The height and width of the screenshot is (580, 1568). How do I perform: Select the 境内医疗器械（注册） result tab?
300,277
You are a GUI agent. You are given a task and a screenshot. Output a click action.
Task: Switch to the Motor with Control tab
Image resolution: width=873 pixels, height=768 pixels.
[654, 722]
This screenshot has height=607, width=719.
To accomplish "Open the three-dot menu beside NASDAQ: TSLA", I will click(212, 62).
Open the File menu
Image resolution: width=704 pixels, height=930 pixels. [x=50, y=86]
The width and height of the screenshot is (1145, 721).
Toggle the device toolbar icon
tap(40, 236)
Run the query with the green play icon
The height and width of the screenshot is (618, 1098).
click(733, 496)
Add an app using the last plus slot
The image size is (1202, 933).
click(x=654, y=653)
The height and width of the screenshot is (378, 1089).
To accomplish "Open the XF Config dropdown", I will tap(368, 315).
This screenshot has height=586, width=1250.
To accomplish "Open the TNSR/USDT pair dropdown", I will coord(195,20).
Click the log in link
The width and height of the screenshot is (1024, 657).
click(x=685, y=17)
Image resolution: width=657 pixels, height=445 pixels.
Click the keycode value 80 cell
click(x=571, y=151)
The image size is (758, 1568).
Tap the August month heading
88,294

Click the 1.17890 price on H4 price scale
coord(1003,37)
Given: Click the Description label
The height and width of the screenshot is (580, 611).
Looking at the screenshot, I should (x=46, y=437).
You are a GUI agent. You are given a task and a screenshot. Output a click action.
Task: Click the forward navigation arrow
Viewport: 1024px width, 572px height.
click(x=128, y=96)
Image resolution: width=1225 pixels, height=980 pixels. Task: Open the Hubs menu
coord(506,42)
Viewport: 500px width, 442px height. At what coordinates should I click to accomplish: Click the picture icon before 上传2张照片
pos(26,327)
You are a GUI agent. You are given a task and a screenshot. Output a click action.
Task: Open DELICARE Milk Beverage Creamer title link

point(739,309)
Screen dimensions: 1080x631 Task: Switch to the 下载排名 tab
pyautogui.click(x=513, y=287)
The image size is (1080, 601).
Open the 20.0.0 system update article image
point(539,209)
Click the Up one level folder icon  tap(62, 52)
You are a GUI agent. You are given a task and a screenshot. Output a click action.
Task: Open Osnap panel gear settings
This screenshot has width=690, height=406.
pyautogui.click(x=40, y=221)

========

## Task prompt
The records above must each be restated exactly as they stand.

## Exercise solution
The height and width of the screenshot is (580, 1568). How do I perform: Select the 境内医疗器械（注册） result tab?
300,277
You are a GUI agent. You are given a task and a screenshot. Output a click action.
Task: Switch to the Motor with Control tab
Image resolution: width=873 pixels, height=768 pixels.
[654, 722]
This screenshot has height=607, width=719.
To accomplish "Open the three-dot menu beside NASDAQ: TSLA", I will click(212, 62).
Open the File menu
Image resolution: width=704 pixels, height=930 pixels. [x=50, y=86]
The width and height of the screenshot is (1145, 721).
Toggle the device toolbar icon
tap(40, 236)
Run the query with the green play icon
The height and width of the screenshot is (618, 1098).
click(733, 496)
Add an app using the last plus slot
The image size is (1202, 933).
click(x=654, y=653)
The height and width of the screenshot is (378, 1089).
To accomplish "Open the XF Config dropdown", I will tap(368, 315).
This screenshot has height=586, width=1250.
To accomplish "Open the TNSR/USDT pair dropdown", I will coord(195,20).
Click the log in link
The width and height of the screenshot is (1024, 657).
click(x=685, y=17)
Image resolution: width=657 pixels, height=445 pixels.
Click the keycode value 80 cell
click(x=571, y=151)
The image size is (758, 1568).
Tap the August month heading
88,294

Click the 1.17890 price on H4 price scale
coord(1003,37)
Given: Click the Description label
The height and width of the screenshot is (580, 611).
Looking at the screenshot, I should (x=46, y=437).
You are a GUI agent. You are given a task and a screenshot. Output a click action.
Task: Click the forward navigation arrow
Viewport: 1024px width, 572px height.
click(x=128, y=96)
Image resolution: width=1225 pixels, height=980 pixels. Task: Open the Hubs menu
coord(506,42)
Viewport: 500px width, 442px height. At what coordinates should I click to accomplish: Click the picture icon before 上传2张照片
pos(26,327)
You are a GUI agent. You are given a task and a screenshot. Output a click action.
Task: Open DELICARE Milk Beverage Creamer title link

point(739,309)
Screen dimensions: 1080x631 Task: Switch to the 下载排名 tab
pyautogui.click(x=513, y=287)
The image size is (1080, 601).
Open the 20.0.0 system update article image
point(539,209)
Click the Up one level folder icon  tap(62, 52)
You are a GUI agent. You are given a task and a screenshot. Output a click action.
Task: Open Osnap panel gear settings
This screenshot has width=690, height=406.
pyautogui.click(x=40, y=221)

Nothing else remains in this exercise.